Zaenur mengatakan, pengawasan oleh Inspektorat di KPK juga tidak berjalan secara efektif. Selain itu, status pegawai KPK sebagai aparatur sipil negara (ASN) membuat kontrol antarpegawai semakin rendah. Sebab, seorang ASN harus patuh kepada pimpinan dan perintah. Itu semakin membuat pimpinan dan pegawai mudah melakukan pelanggaran.
Situasi itu berbeda dengan KPK sebelum periode ini yang mempunyai standar integritas yang sangat tinggi. ”(Integritas) itu dijaga betul, termasuk oleh sesama pegawai dengan mereka saling melaporkan ketika diketahui melakukan pelanggaran,” kata Zaenur.
Bersih-bersih
Ini adalah bentuk dari sinergisitas dari Dewas KPK sebagai pengawas kita dan juga kita sebagai pelaksananya. Dewas melakukan pengawasan, lalu ditindaklanjuti sama kami dan Inspektorat juga mengumumkan sesuatu, lalu ditindaklanjuti oleh kami.
Pelaksana Tugas Deputi Penindakan dan Eksekusi KPK Asep Guntur Rahayu mengatakan, keterbukaan KPK menyampaikan kasus pelanggaran di internal merupakan bagian untuk bersih-bersih. Transparansi yang dilakukan KPK agar masyarakat bisa mengecek apa yang ada di KPK. Jika KPK menutup-nutupinya, itu perlu dipertanyakan.

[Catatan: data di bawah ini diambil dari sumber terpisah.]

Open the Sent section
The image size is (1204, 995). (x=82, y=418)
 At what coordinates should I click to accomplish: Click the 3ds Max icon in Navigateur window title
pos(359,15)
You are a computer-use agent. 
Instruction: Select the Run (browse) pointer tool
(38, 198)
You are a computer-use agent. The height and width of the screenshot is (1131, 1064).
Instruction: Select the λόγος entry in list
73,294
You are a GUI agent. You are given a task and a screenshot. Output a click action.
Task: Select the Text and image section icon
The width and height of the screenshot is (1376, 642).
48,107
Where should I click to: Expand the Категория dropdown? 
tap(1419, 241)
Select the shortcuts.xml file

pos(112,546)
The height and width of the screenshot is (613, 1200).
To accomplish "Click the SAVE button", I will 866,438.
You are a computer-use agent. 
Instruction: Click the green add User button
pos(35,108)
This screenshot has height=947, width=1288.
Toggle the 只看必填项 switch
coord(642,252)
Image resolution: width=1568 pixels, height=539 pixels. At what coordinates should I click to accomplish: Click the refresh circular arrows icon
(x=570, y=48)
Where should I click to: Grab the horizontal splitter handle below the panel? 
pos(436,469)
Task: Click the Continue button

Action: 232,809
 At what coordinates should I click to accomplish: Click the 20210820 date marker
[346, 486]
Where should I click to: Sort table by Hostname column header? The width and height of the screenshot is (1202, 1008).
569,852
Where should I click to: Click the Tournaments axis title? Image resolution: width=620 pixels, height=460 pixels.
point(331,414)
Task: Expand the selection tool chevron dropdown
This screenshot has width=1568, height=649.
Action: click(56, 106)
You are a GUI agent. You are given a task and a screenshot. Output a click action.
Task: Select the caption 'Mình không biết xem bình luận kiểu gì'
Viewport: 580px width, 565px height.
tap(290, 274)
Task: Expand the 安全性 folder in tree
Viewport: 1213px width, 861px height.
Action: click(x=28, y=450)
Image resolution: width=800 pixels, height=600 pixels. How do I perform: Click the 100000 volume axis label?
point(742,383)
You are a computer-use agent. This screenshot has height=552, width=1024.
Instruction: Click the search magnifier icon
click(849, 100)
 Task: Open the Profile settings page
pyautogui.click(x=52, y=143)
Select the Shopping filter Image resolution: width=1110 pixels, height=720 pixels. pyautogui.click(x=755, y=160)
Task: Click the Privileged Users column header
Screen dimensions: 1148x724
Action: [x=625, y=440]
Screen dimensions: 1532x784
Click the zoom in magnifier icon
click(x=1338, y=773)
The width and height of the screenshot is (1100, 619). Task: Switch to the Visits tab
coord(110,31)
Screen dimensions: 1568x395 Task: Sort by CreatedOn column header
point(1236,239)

Asep menegaskan, KPK tidak pandang bulu dalam menegakkan hukum, baik di luar maupun dalam KPK. ”Ini adalah bentuk dari sinergisitas dari Dewas KPK sebagai pengawas kita dan juga kita sebagai pelaksananya. Dewas melakukan pengawasan, lalu ditindaklanjuti sama kami dan Inspektorat juga mengumumkan sesuatu, lalu ditindaklanjuti oleh kami,” ujarnya.
Sekretaris Jenderal KPK Cahya Hardianto Harefa mengatakan, kasus pemotongan uang perjalanan dinas bisa terungkap karena pengawasan yang dilakukan oleh atasannya. Ketika atasan pegawai tersebut melihat adanya dugaan pelanggaran, langsung berkoordinasi dengan Inspektorat.
Kepala Bagian Pemberitaan KPK Ali Fikri menambahkan, pengawasan di KPK saat ini tidak hanya oleh Inspektorat, tetapi juga Dewas. ”Tentu ini untuk menjaga marwah dari kelembagaan KPK. Momen bersih-bersih terhadap oknum-oknum yang memanfaatkan situasi saat KPK sedang berupaya menurunkan angka korupsi di negeri ini,” kata Ali.
Ia menegaskan, KPK tidak akan menoleransi perbuatan yang berhubungan dengan pelanggaran etik, apalagi pidana. KPK pasti akan menindak tegas.